[This fragment is available in an audio version.]
Alone in a room with the customer’s CTO, I said “So, I spent this morning talking to your people, and it looks like
you’re using low-level generic tech for everything and managing it yourself. You could save a shit-ton of money by
using high-level managed services and get load-scaling for free.”
“Yeah,” he said, “but then we’d be locked in and the next time
our enterprise contract comes up for renewal, you can screw us.”
It doesn’t matter who the customer was, except that they were big, and they thought they were paying too much, and I thought so too. It’s about the starkest example I’ve run across of lock-in fear, which inevitably raises the subject of multi-cloud, hot stuff these days.
The Trade-off · It’s really pretty simple. All the Cloud vendors optimize for the case where you’re running your IT end-to-end on their cloud; that way, everything fits together better. Also, it’s in harmony with the natural software-ecosystem trend towards platforms; vendors love having them and developers are comfortable building on them. So buying into a single cloud vendor just makes life easier. ¶
But… lock-in. It’s not just a ghost story. Consider that the vast majority of the world’s large enterprises have lost control of their per-employee desktop-software spend. They pay whatever Microsoft tells them they’re gonna pay. A smaller but substantial number have also lost control of their database licensing and support spend. They pay whatever Oracle tells them they’re going to.
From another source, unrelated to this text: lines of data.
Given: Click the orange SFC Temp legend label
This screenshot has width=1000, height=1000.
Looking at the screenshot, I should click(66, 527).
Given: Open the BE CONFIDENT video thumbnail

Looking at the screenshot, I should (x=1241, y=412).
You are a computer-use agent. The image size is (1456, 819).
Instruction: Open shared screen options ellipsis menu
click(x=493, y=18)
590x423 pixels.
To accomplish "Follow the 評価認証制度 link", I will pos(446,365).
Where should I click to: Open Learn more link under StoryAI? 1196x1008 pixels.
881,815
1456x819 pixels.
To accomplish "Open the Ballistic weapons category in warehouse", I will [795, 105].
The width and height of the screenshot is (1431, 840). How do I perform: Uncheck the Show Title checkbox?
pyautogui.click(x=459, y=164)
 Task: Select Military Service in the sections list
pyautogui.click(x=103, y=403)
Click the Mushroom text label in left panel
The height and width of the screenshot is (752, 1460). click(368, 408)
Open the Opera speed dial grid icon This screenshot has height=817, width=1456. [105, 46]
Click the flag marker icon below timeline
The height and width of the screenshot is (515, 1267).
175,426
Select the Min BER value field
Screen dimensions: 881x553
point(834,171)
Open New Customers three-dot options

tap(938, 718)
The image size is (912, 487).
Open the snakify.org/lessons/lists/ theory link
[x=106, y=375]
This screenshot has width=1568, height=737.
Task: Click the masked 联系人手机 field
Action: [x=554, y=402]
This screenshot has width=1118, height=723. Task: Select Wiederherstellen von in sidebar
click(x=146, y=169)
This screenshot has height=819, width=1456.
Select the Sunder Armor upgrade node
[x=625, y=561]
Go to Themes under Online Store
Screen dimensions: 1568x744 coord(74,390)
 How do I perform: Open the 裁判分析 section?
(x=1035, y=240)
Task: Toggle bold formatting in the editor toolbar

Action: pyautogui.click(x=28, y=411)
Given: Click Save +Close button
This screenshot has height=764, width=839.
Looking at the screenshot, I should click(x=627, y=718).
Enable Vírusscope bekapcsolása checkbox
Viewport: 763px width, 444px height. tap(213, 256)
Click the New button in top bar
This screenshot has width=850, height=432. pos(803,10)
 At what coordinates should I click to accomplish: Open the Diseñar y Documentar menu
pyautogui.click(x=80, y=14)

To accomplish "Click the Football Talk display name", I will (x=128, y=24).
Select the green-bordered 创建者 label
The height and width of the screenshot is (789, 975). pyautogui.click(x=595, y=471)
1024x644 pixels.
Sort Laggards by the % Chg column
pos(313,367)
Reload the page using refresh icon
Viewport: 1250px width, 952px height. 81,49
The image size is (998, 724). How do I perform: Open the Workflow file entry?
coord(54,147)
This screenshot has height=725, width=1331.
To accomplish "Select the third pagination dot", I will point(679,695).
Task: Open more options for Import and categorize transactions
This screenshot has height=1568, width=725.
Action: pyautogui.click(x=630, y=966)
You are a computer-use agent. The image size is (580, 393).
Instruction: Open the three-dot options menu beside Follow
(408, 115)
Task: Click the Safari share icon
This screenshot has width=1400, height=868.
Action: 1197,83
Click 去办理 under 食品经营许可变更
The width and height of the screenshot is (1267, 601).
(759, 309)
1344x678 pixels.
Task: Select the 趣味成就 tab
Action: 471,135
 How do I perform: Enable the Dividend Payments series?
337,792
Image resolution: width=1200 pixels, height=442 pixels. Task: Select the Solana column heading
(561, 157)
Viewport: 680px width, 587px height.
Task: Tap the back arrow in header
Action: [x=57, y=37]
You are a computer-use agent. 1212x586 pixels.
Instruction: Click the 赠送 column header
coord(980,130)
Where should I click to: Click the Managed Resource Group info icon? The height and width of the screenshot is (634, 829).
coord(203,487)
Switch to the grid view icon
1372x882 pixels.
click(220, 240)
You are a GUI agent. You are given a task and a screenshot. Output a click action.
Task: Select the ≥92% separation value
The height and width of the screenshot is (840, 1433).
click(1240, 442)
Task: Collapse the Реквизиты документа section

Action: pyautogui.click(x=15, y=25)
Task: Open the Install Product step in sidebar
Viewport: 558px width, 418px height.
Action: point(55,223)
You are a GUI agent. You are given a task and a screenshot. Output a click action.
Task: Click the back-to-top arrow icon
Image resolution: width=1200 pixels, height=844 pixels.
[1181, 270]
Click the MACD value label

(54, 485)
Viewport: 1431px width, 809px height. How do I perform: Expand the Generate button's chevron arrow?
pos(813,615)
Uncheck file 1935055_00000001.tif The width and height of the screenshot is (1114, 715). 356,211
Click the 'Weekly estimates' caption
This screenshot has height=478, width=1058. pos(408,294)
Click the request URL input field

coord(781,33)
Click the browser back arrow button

Microsoft and Oracle calibrate their pricing in a way that bears no relationship to its cost of production, but is carefully calculated to extract the maximum revenue without provoking the customer to consider alternatives. Also they design their platforms so that that migration to any alternative is complex and painful.
So I’d be willing to bet that many CIOs have heard, not just from their CEOs but from their Board, “We don’t want you coming back to us in three years and telling us you’ve lost control of your cloud spend.”
But the Public Clouds aren’t like that! · They really aren’t. In each case, the founders are still somewhat in the picture, bringing a vision to the table that extends beyond short-term profits. I have met these people and they genuinely obsess all the time about what can be done to make their customers successful. Anyhow, the business combines high margins with high growth, so you don’t have to squeeze customers very hard to make investors happy. ¶
Here’s an example: Last year, AWS dramatically reduced data egress charges, under pressure from CloudFlare, Oracle, and of course their customers.
But that’s today. Let’s think ahead to 2030 and zero in on on a hypothetical future version of AWS. First, there was that unfortunate accident involving one of Elon’s satellites and the Blue Origin rocket Jeff was on. And Andy, a multibillionaire via that Amazon-CEO package, bought out the rest of the Kraken owners, then put in a surprise grab and owns the Seahawks too. He’s discovered that being a sports mogul beats the hell out of testifying on live TV to Pramila Jayapal.
In this scenario, activist investors and big-time PE players have won a majority on the Amazon board and they don’t want any of their business units missing any chances to turn screws that maximize revenues. Data egress charges ratchet up every quarter , as do high-level proprietary services like Kinesis and Lambda.
A whole lot of customers have lost control of their cloud-computing spend; they pay whatever their AWS account manager tells them they’re gonna pay.
Benefits of going all in · So the fear is real, and reasonably founded. Which is sad, because if you go all-in, there are pretty big pay-offs. If you want to build a modern high-performance global-scale application, a combination of Lambda, Fargate, DynamoDB, EventBridge, and S3 is a really attractive foundation. It’ll probably scale up smoothly for almost any imaginable load, and when the traffic falls, so do your bills. And it’ll have geographical redundancy via AWS Availability Zones and be more robust than anything you could build yourself. ¶
You can decide you’re just not up for all these proprietary APIs. But then you’re going to need to hire more people, you won’t be able to deliver solutions as fast, and you’ll (probably) end up spending more money.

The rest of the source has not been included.